Yay! It's Judgment Day!

There has been a bit of a discussion around a 'Judgmental Tag' recently - well, alright, it's a bit old now, but still - I found it on the Mad Momma's. Since she said she 'tags everybody' and since, when I last checked, I was included in the list of 'everybody', I have decided to take it up very diligently.

Hmm. So, Whom do I judge? Oh, yes...

* I judge people who not only are fussed about saying things like 'Whom do I judge' instead of 'Who do I judge', but also painstakingly correct other people for little things like this. Bloody Painful Nitpickers. ( Aah...and yet...and so very me!)

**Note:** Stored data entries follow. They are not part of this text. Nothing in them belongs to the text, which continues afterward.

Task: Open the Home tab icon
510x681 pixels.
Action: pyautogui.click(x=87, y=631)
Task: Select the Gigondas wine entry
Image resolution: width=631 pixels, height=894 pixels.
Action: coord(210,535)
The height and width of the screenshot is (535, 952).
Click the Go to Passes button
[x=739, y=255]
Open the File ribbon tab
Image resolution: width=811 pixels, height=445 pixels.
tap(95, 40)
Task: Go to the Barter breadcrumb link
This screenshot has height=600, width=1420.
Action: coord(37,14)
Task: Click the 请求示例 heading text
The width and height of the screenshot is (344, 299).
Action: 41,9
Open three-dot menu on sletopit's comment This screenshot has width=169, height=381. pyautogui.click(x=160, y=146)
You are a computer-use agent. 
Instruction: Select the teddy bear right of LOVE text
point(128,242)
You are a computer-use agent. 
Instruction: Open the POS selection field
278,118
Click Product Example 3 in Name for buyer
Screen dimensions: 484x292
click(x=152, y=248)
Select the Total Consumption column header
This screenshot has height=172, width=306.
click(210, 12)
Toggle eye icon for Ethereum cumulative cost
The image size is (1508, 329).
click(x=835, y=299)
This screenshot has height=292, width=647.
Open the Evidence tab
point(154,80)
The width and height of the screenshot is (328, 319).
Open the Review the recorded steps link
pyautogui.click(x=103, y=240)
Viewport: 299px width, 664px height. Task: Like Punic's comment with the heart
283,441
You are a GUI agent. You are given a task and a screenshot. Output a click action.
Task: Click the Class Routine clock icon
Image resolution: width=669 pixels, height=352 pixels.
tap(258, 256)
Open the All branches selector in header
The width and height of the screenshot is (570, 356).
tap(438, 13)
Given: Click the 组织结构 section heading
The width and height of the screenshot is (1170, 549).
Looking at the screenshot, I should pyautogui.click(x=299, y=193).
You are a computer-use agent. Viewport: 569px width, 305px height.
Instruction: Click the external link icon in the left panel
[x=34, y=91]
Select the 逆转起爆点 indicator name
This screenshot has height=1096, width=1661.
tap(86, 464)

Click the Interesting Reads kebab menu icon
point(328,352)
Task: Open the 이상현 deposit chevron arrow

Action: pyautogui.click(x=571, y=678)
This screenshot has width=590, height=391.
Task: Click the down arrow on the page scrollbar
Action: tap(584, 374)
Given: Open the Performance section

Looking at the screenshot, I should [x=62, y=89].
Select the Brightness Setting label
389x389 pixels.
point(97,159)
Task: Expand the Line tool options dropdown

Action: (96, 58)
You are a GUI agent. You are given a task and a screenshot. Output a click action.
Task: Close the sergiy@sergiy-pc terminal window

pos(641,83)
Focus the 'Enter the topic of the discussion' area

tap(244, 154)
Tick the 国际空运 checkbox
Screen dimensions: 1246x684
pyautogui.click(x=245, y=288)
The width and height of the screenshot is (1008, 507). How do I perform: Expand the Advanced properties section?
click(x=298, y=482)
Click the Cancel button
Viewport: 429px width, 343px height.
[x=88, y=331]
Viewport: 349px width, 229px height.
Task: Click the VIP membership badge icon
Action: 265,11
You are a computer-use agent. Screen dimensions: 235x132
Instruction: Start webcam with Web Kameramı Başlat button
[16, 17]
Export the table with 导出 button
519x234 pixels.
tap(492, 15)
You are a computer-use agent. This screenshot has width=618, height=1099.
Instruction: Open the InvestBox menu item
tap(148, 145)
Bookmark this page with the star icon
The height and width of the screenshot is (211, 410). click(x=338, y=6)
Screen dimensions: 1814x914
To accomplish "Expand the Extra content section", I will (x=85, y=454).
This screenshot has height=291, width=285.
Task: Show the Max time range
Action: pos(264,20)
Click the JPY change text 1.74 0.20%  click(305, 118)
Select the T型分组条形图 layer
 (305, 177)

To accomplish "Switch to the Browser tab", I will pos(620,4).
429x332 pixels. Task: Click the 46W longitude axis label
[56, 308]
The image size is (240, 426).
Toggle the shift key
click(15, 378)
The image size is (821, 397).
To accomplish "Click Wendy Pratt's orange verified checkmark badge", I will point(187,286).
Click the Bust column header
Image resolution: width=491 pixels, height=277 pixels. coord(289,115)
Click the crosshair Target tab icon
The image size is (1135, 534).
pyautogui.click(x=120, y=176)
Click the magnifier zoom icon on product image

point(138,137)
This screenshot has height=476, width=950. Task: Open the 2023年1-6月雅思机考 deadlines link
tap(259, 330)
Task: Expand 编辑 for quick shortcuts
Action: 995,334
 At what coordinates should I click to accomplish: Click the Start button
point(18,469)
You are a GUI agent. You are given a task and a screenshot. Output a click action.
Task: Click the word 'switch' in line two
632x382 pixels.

*I judge Aishwarya Rai for having a small head like a pin, and for choosing to jerk it freakishly back and forth like a stricken zombie puppet on steroids, while prancing around to a sickeningly sweet and cheery song like 'Barso Re, Megha Megha..'- and I judge whoever choreographed and directed that song for inflicting it upon me.

*I judge the marketers and advertising agencies who unleash their idiocy on the innocent, unsuspecting public. Just one little example - the slogan for Jobstreet.com is 'Real companies. Real Jobs.' Ummm, sure thing! As oppposed to the imaginary companies and imaginary jobs offered by other job search sites?

*I judge Himesh Reshammiya, Annu Malik and Bappi Lahiri. For what? Don't make me laugh.

*I judge those old acquaintances who send me 'friend requests' on Orkut- but do not send a single scrap of greeting. Yes, it's been ten years...yes, I think I do remember you...But why are you just trying to increase your 'friend' list without establishing any real contact?...and even after I accept your request, there is no further word from you. Sheesh! Social networking, pah.

*I judge the people who gleefully give away the end to movies and books, to spoil other people's fun. Such as those who stood outside theatres yelling 'Kajol is the murderer' after whatever that movie was ( I never saw that movie, never planned to, never will, but that's not the point). These people are just scumbag losers without lives, dripping their evil slime all over the place.

*Finally, and most importantly - I judge anybody who tries to sing Bohemian Rhapsody in public. Give it up! You can't do it! You sound like an idiot! Period. (You may do this in the privacy of your own bathroom, however - I often do).

Wow, a leetle more vitriol than I thought I would come up with. Ooh, ooh...reminds me - should go read HP 7 now before some lunatic gives the end away.

I tag Shome and Ganju with this. Go on, let's hear it, then! And remember- you don't have to take it as seriously as I have (Wink, wink, smile - Oh, I forgot to mention I judge those who overuse smileys outside of SMS and chat...dammit!)